First, I want to say thanks for all of the comments.  I like getting them, it makes me feel like I'm actually talking to people out there when I write .

Here I sit, three days post chemo.  I've crossed a milestone.  

My treatment regimen is as follows:

• Double Mastectomy with Reconstruction (in progress)
• 4 rounds of A/C chemotherapy, every other week.  Total: 8 weeks (done!)
• 12 weeks of taxol/herceptin: Last day will be May 30th. 

Now, when talking to that friend of mine who is ahead of me in her treatment, we joke about how people always say "Well, this is going by fast!", or "You're almost done!"  

I will tell you, it does not feel that way at all.  I know that I've finished what is supposed to be the "bad stuff", but when I look at my calendar at May 30, I see nothing but 3 more months of treatment.  3 more months!!!  That is still a long time.  So, if you see me, you can give me a high five for finishing step one of chemo, but do not tell me that I'm almost there.  Ugh.  

• In three months, my daughter will be another year older.  
• In three months, the school year will be over. 
• In three months, the snow that covers the ground will be gone and we will be thinking about summer. 
• The next three months are speckled with weddings, showers, birthday parties, etc.  
• MY next three months will be covered in weekly chemo cocktails with my lovely nurses at the Plainfield Cancer center.  

Don't get me wrong, I'm over the woe-is-me phase, but man, when you look at three months??? It gets pretty depressing.  

It's also weird to think about the fact that when I'm finally done with the last phase of my reconstruction surgery, it will be over ONE YEAR from the date that I was diagnosed.

On one hand, this is all going by quickly, but on the other hand, it is dragging.

I've finally got some things to look forward to, so that is nice.  Now that everything is fine, I can write about what has been happening lately with the family.  My mother decided to get a mammogram recently (a good decision) because of my diagnosis.  She hadn't had one in a while and thought it would be a good idea.  Well, the tech said "we need a better look."  Fast forward a few days and they take a better look.  That tech said "Well, we should probably do a biopsy." Fast forward to appointment with Dr. M (my surgeon), he says "Yep, definitely a biopsy, we'll do one in a week."  Fast forward a week, mom has biopsy, Dr. M says "We'll let you know in a few days."  After those "few days", mom finally gets news that it is benign.

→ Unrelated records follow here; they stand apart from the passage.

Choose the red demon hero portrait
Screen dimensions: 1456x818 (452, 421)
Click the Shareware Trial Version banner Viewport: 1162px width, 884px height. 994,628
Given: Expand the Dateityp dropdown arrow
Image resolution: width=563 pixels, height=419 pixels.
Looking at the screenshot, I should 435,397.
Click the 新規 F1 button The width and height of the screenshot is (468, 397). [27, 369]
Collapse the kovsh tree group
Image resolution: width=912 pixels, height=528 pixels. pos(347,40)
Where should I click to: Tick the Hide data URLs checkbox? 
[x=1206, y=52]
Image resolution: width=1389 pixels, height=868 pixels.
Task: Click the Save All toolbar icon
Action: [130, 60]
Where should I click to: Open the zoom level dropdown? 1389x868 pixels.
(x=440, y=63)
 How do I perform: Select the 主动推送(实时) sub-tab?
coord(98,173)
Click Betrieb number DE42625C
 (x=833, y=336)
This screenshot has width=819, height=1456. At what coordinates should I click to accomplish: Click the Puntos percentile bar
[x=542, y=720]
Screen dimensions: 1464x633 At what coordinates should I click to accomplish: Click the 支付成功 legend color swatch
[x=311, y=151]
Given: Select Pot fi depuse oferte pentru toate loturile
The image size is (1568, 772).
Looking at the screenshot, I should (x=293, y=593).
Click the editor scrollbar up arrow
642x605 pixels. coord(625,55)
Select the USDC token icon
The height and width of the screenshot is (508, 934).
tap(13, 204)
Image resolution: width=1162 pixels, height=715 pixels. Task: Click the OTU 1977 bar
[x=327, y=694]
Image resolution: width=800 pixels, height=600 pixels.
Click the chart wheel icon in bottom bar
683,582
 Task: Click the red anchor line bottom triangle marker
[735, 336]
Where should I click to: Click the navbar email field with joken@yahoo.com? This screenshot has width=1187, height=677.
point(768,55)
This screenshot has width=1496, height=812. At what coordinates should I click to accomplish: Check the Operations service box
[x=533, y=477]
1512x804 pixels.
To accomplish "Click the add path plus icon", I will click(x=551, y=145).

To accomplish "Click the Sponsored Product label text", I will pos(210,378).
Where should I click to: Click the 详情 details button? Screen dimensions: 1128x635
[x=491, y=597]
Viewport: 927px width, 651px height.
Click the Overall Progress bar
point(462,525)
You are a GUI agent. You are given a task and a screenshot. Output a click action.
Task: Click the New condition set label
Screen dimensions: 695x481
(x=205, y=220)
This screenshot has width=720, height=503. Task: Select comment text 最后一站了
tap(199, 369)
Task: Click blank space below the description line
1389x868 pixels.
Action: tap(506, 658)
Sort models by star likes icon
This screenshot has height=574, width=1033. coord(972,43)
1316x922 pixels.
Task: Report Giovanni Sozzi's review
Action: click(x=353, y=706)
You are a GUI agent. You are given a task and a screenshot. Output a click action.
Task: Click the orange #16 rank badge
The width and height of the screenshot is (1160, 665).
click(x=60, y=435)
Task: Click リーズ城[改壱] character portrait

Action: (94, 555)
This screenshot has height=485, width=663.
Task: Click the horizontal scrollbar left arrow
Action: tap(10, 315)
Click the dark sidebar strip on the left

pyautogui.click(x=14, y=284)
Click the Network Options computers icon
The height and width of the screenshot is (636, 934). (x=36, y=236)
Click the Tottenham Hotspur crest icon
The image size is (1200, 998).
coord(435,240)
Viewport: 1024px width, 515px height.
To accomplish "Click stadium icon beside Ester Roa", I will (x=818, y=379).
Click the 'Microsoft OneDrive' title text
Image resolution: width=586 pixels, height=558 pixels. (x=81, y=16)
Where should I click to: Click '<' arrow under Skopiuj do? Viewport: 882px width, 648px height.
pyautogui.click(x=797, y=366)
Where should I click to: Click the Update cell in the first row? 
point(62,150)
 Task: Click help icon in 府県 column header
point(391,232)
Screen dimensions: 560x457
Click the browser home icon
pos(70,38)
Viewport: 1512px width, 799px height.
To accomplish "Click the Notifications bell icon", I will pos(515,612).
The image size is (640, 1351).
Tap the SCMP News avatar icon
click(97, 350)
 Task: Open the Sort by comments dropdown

Now, I've played the waiting game before, but for me, I felt like I already knew.  I knew when I walked out of that cold room at the Edwards outpatient center in Plainfield that I had cancer.  People could try to tell me otherwise, or things like "it could be benign", but I knew.  For my mom, it was different.  My sis had to have a lump removed a month or so ago.  Dr. M saw her and said, "I'm 95% sure this is nothing."  It was nothing.  He saw me, and said something along the lines of "I'm pretty sure this is something." It was something.  When he saw my mom, it was "ehhhh, it could be something, but it could be nothing."  The waiting was brutal.  Meanwhile my dad decided to go to the doctor for shortness of breath.  They kept him overnight at the hospital for observation, so that was fun.  Anyway, all of these random things made me think.  #1, Edwards Hospital is making a TON of money off of my family, and #2 I don't think I could handle any more medical problems in this family right now.  Everything turned out fine, but it was freaky knowing that it MIGHT not be.  What was even more scary was the fact that I don't think I could have handled it.  I am too self centered right now.  I joked with my mom that cancer is my thing, not hers.  Well, I got my wish, I won.

Now that all the scariness is out of the way, I am finally starting to look forward to some things.
First, my mom and I made some plans.  This coming weekend is my last "break" from chemo.  Because (as stated above in this incredibly long post) I will be starting weekly chemo as opposed to bi-weekly chemo, I am taking advantage of this break.  I know that I will be feeling at least "ok" by next weekend, so my mom and I are taking a trip.  Troy is going fishing with the guys, and I thought it would be nice to get out of town.  So, we are heading to Mall of America.  Nothing like a little shopping to lighten the mood.

I'm really hoping that taxol won't be so bad because I can't stand the thought of chemo EVERY single week from here until May.  Oh well.